Former Connecticut Gov. John Rowland, who has come under scrutiny regarding his second career as a talk radio show host, resigned from his program Thursday evening after months of speculation about his role in an illegal campaign funding scheme.
The resignation, which the Republican former governor announced near the end of his daily show on WTIC-AM in Farmington, comes days after Rowland was further implicated in an ongoing investigation into a 2012 congressional campaign.
Rowland told listeners on Thursday, "Today will be my last show as I'm leaving the station to take care of some personal issues." He also added, "It's been a great experience and we'll take it from there, and God bless you all."
A story about the resignation posted on WTIC's website included a statement from program director Jenneen Lee that said, in part, "We accept Mr. Rowland's decision to step down at this time."
Rowland could not be reached for comment Friday, while WTIC did not respond to requests for comment. CBS Radio declined to comment on the reason for the resignation, but stated in an email, "As you know John Rowland announced he would be leaving the station to take care of some personal issues. We accept Mr. Rowland's decision to step down at this time."

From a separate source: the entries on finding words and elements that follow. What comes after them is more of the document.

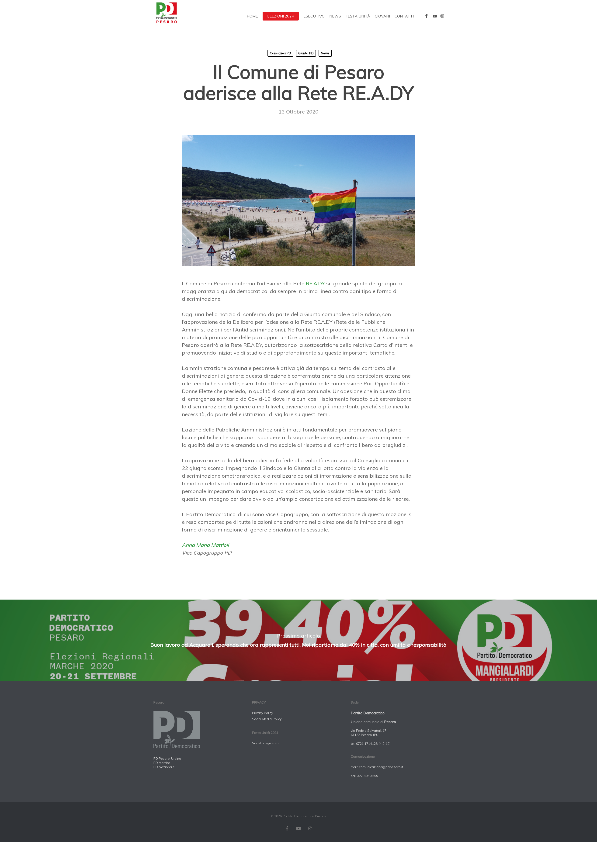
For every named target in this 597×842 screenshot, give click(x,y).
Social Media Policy (266, 719)
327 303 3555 (367, 776)
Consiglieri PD (280, 53)
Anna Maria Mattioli (205, 545)
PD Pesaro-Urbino (167, 758)
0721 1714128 (367, 744)
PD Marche (161, 763)
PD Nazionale (163, 767)
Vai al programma (266, 743)
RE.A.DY (315, 283)
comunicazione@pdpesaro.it (381, 767)
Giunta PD (306, 53)
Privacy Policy (262, 713)
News (325, 53)
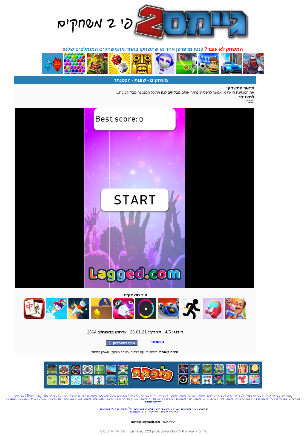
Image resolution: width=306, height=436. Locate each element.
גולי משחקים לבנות (185, 408)
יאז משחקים (107, 408)
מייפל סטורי (155, 398)
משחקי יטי (194, 398)
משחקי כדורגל (67, 395)
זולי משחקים (124, 408)
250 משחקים (22, 395)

A federal investigation has been underway for months into allegations that the afternoon drive time host and former GOP rising star received hidden financial support from one of the 2012 candidates for Connecticut's 5th Congressional seat, Republican Lisa Wilson Foley, and did not disclose it on the air as he attacked her primary opponent.

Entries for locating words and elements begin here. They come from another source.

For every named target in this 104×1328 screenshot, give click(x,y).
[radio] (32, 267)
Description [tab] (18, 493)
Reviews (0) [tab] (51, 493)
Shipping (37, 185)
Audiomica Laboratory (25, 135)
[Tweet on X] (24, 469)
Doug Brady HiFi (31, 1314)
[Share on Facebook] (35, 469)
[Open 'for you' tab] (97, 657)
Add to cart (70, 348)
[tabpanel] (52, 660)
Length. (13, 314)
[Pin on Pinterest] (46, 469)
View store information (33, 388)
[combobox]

The situation worsened for Rowland on Monday when Foley and her husband, Brian, pleaded guilty to misdemeanor campaign violations, according to The New York Times. The Times also reported Rowland had been described in court papers as one of four unindicted co-conspirators.
According to court documents, the Foleys had hired Rowland as a consultant from September 2011 to April 2012, but funneled some $35,000 in payments to him, through Mr. Foley's nursing home, and other entities, to avoid reporting them and hide the payments from voters, the Times reported.
Local journalism veterans and one of the candidates who ran against Wilson Foley in the 2012 race criticized Rowland in February as the investigation drew attention and Rowland hired an attorney.